Op 9 september doet de rechtbank Den Haag uitspraak in het kort geding dat de Franse bank heeft aangespannen tegen de grootste online broker van Nederland.
Merk- of soortnaam?
BNP Paribas vindt dat Binck zijn merkenrecht schendt met de verkoop van turbo’s. Vorig jaar nam BNP de portefeuille gestructureerde producten over van RBS, dat de turbo’s in 2007 weer had geërfd van ABN Amro.
Binck op zijn beurt is van mening dat ‘turbo’ vanwege de populariteit van het beleggingsproduct niet langer als merknaam beschouwd moet worden, maar als soortnaam.

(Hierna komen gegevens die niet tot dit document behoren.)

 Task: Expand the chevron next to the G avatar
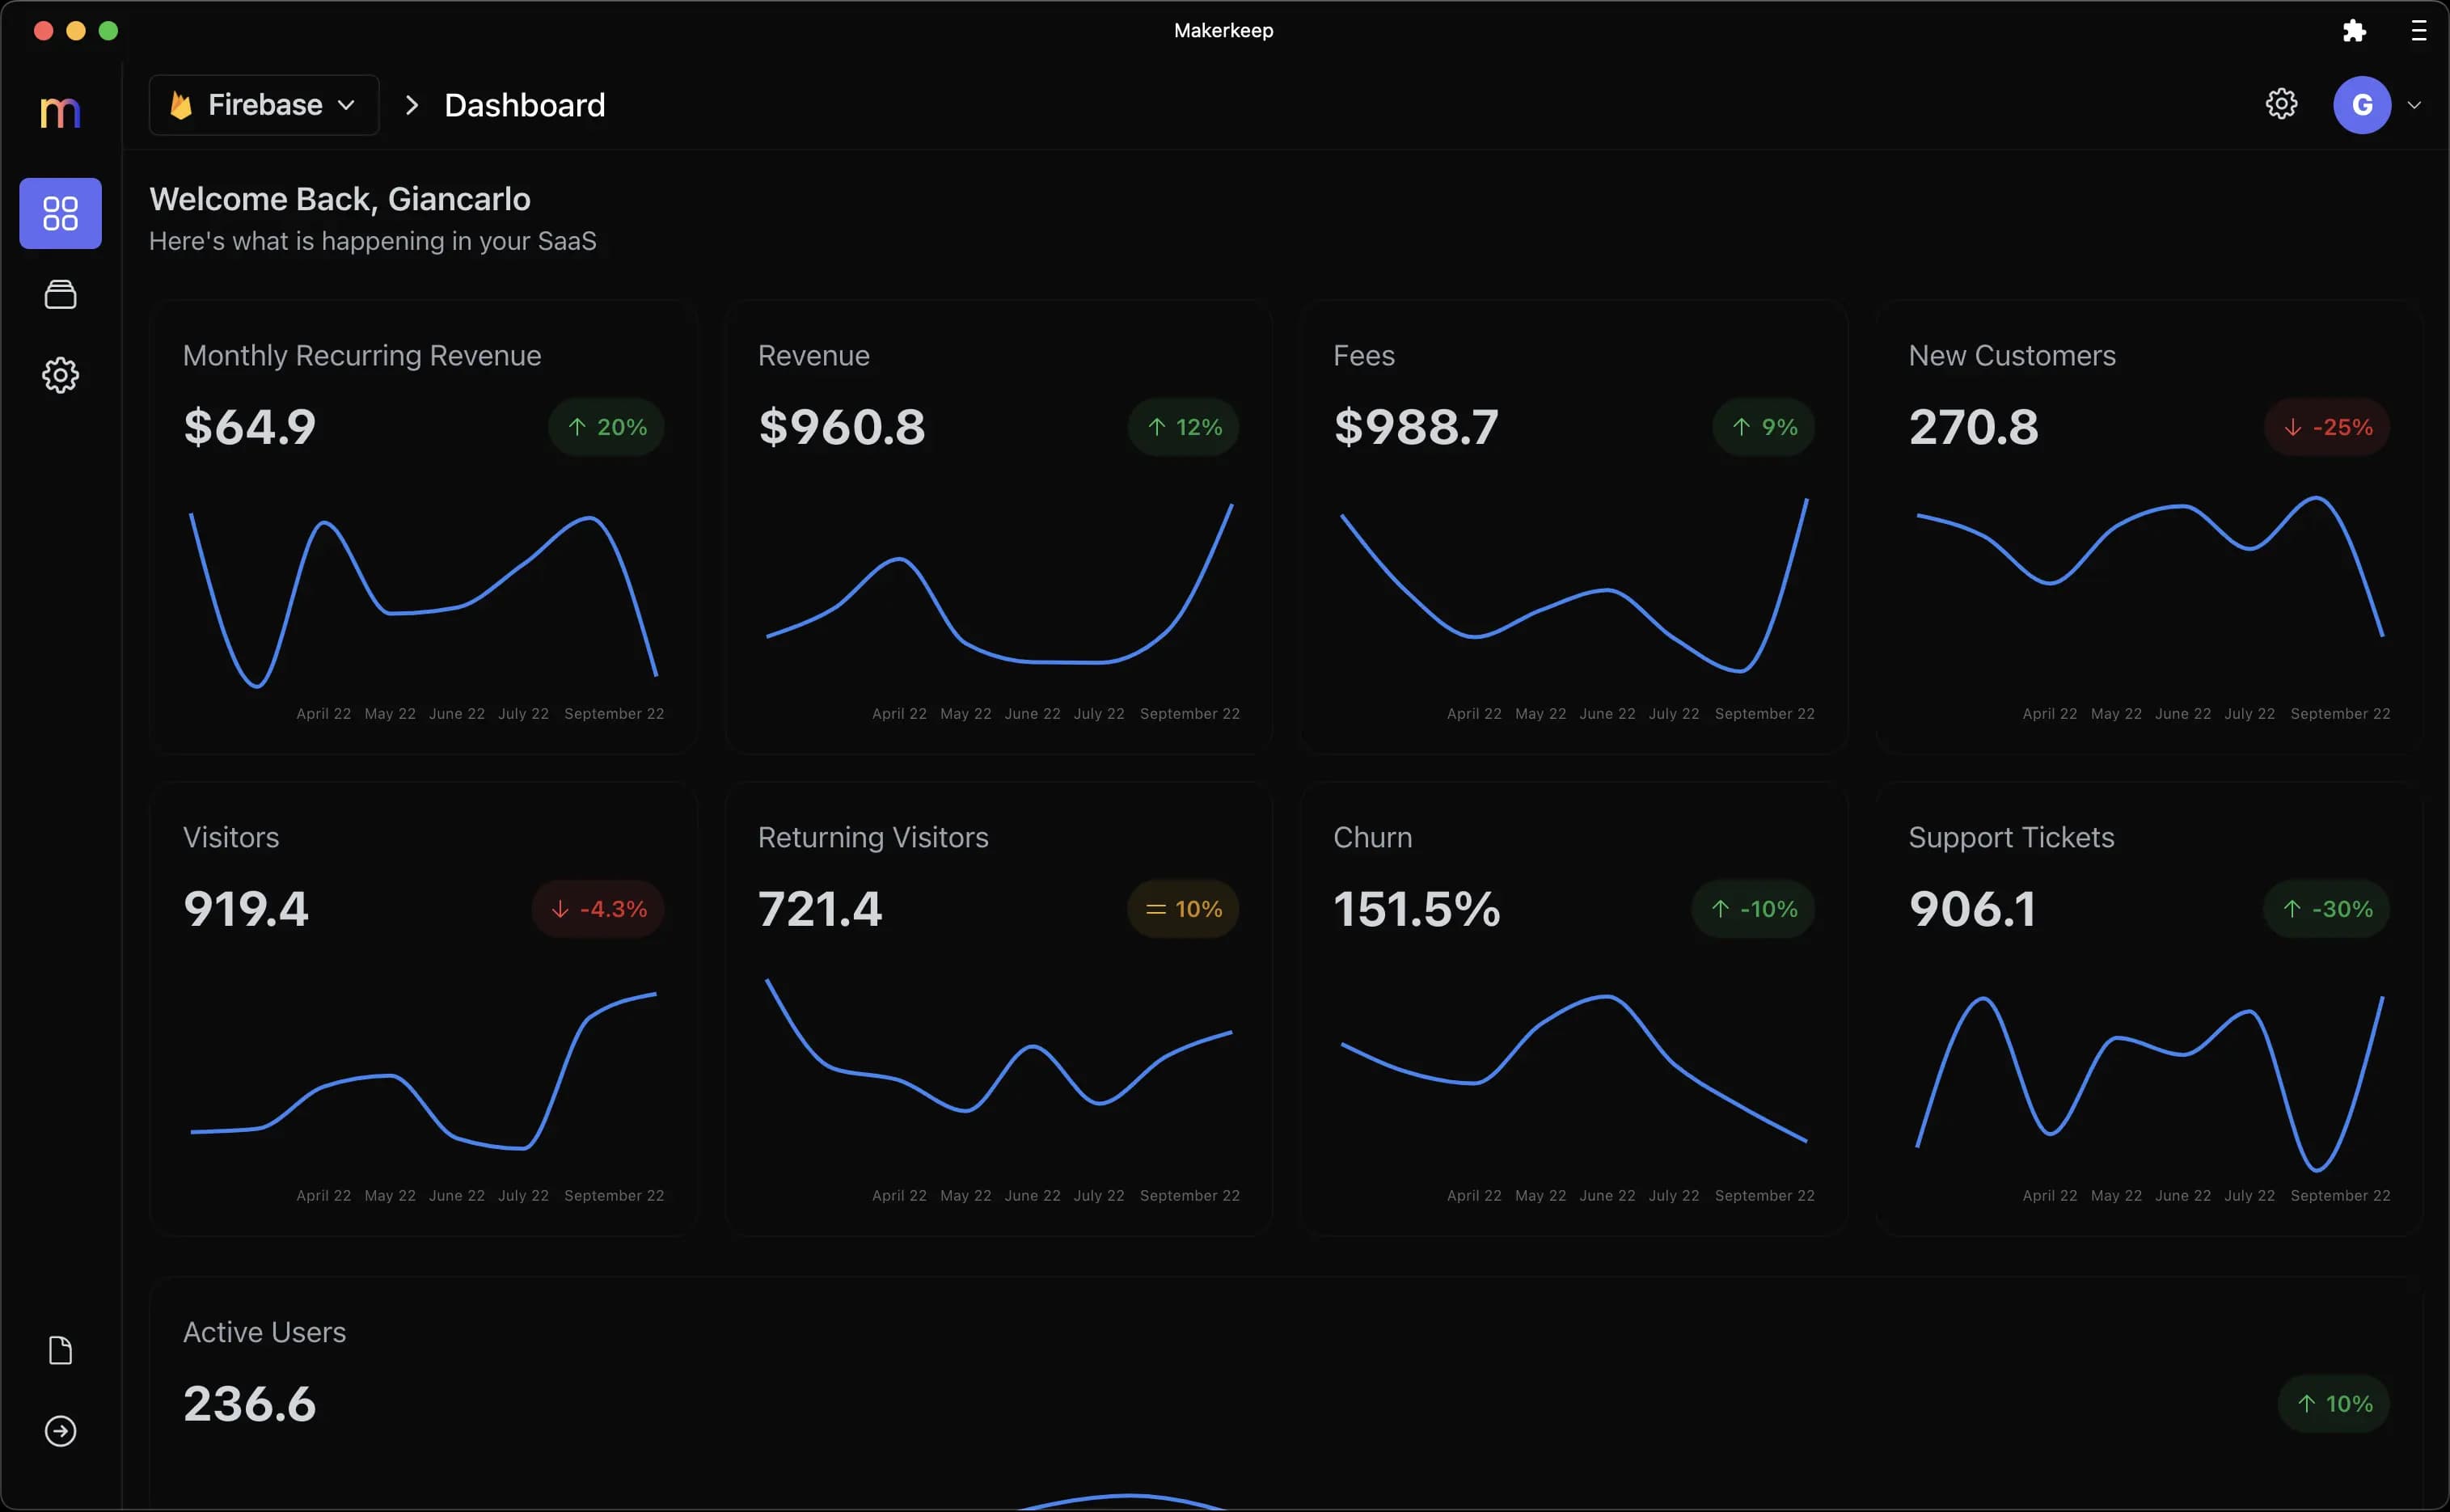[2414, 105]
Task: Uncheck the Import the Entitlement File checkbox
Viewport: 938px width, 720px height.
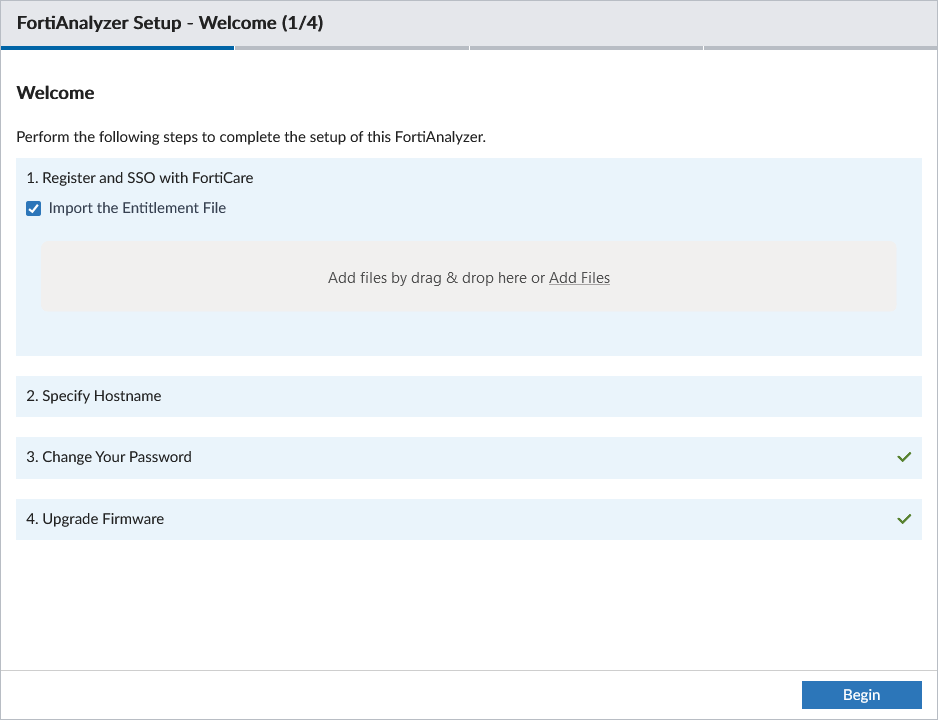Action: (34, 209)
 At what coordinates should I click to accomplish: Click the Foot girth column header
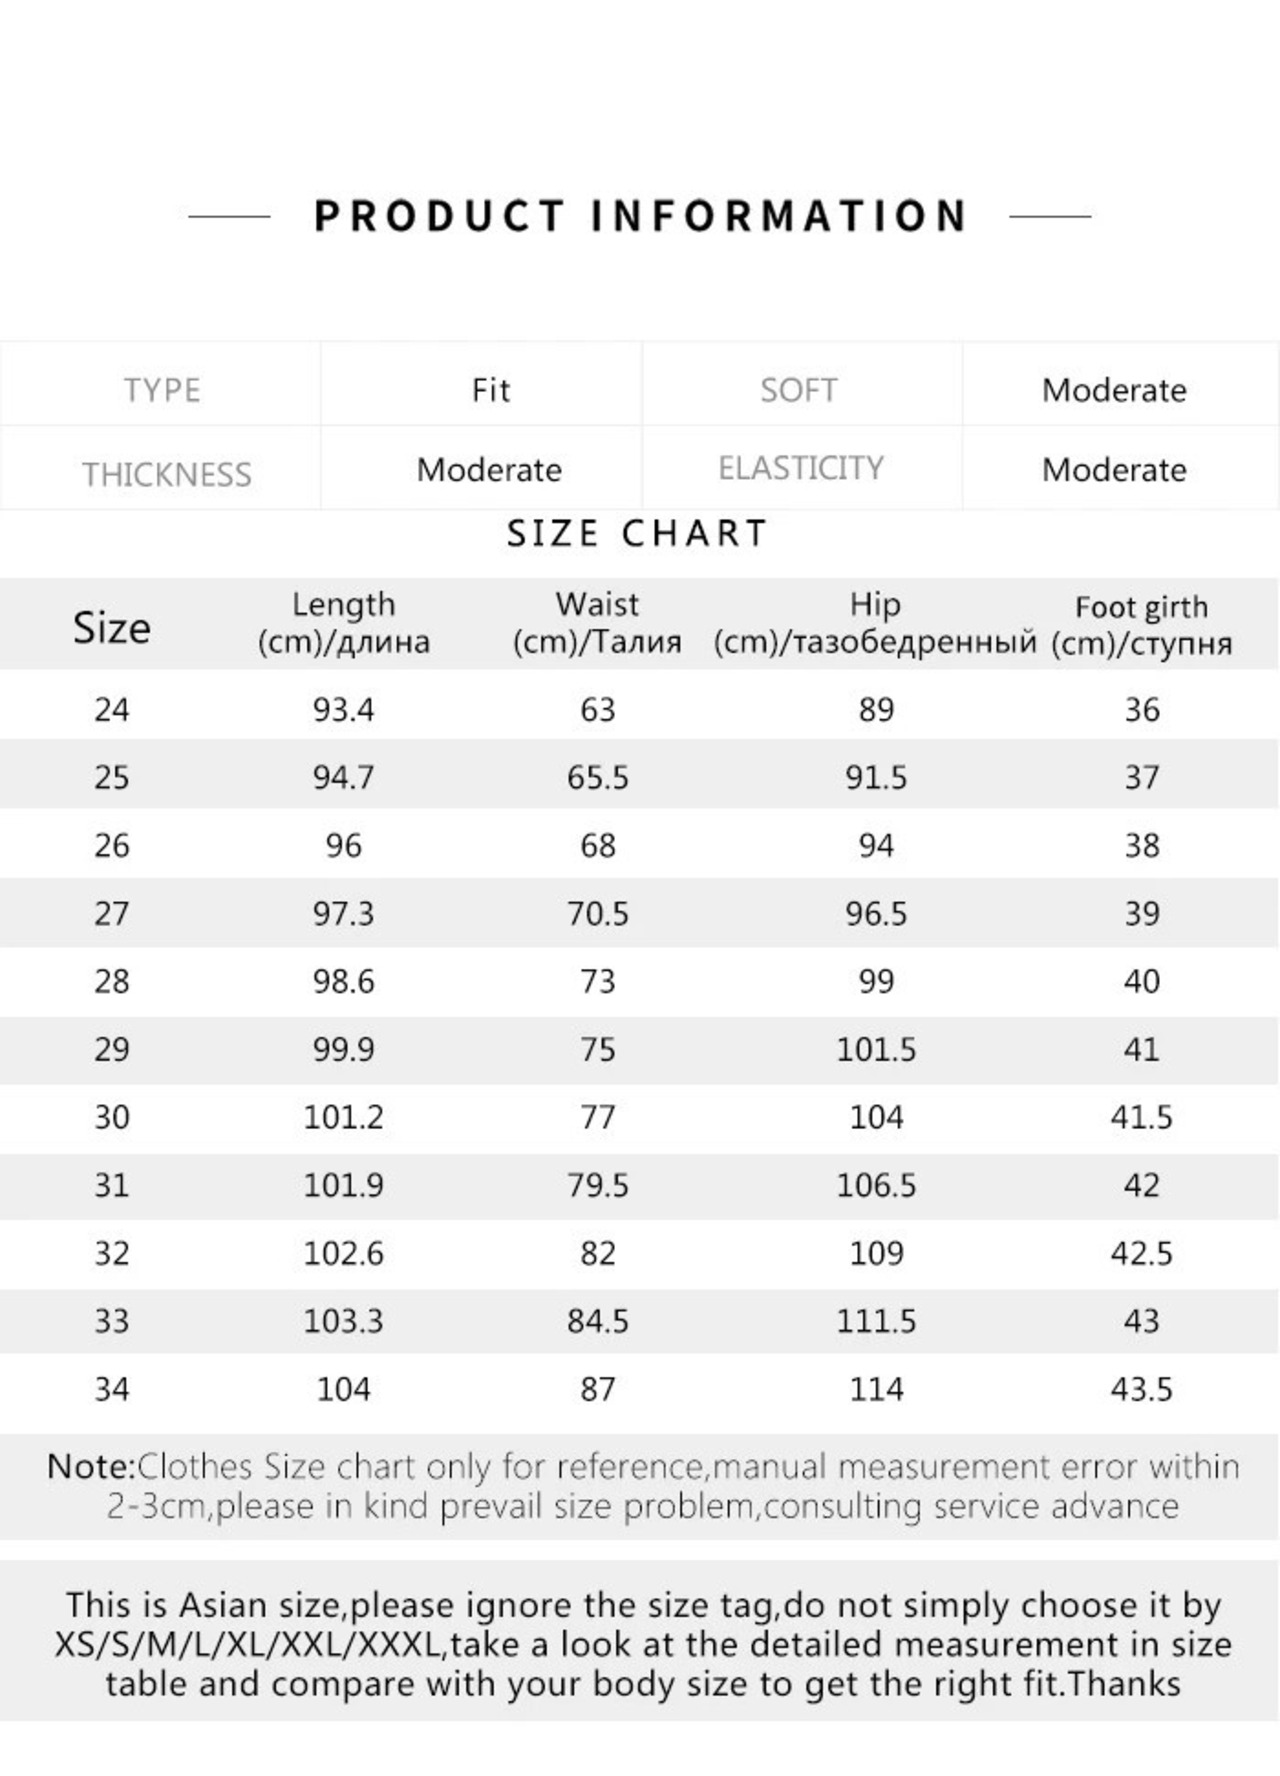pyautogui.click(x=1141, y=625)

Geïntroduceerd door ABN Amro in 2005, hebben de turbo en aanverwante producten een enorme vlucht genomen. ING, ABN Amro, BNP Paribas, Binckbank, Commerzbank en Citibank bieden ze aan. De populariteit van de instrumenten schuilt in de mogelijkheid in korte tijd een flinke klapper te maken.
Werking
Wie gelooft dat de koers van een fonds zal stijgen, kan voor bijvoorbeeld 1,85 euro dat aandeel kopen. Stijgt de koers naar 2 euro, dan maakt hij een rendement van ruim 8 procent (0,15 euro). Hij kan echter ook besluiten voor 0,35 euro een turbo op het fonds te kopen. De 1,50 euro die dan nog nodig is voor een aandeel komt in dit geval van de bank, de hefboom. Loopt de koers nu op naar 2 euro, dan heeft de belegger een rendement van maar liefst 43 procent gehaald op zijn inleg van 0,35 euro.
De keerzijde van dit verhaal is dat de turbobelegger zijn volledige inleg kwijt is wanneer de koers een stukje daalt, in deze theoretische casus tot bijvoorbeeld 1,70. Dat is de rekening die hij betaalt voor het geleende geld van de bank. De belegger die gewoon een aandeel had gekocht, zou slechts een verlies hebben geslikt van een slordige 8 procent.